[Work to complete] Nothing but the lines from the one that contains "Where should I" through the end of the data should be reproduced, and each must match exactly.

[Available data]
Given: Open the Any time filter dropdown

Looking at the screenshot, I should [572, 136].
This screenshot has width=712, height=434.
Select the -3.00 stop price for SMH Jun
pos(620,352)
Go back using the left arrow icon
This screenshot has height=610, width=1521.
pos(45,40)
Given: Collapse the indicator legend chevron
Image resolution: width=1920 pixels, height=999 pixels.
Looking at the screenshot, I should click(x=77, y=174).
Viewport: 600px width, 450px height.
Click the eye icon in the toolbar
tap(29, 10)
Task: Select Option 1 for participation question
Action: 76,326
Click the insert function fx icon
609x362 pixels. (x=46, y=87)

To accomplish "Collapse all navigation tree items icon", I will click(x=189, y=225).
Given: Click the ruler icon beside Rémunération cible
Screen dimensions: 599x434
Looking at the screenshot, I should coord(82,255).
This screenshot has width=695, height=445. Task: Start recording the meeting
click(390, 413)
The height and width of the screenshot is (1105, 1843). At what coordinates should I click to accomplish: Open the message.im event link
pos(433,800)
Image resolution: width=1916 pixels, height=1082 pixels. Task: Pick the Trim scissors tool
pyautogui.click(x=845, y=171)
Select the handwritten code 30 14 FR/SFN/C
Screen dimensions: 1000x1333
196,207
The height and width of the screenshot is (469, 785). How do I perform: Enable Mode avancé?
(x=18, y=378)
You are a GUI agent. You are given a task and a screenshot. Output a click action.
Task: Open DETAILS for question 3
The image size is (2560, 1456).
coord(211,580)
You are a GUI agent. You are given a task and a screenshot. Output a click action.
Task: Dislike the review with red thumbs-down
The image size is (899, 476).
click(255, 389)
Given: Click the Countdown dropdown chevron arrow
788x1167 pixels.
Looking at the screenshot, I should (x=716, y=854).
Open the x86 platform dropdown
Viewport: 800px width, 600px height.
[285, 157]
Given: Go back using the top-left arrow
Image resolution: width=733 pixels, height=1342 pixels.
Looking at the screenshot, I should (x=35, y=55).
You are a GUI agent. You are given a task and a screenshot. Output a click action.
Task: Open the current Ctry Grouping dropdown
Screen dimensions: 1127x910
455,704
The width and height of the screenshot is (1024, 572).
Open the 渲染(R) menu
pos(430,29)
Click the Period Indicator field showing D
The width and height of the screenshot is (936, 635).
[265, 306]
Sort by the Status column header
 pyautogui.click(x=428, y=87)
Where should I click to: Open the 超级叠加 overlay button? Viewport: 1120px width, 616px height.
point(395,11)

[Answer for the task]
Where should I click to: Open the 超级叠加 overlay button? Viewport: 1120px width, 616px height.
point(395,11)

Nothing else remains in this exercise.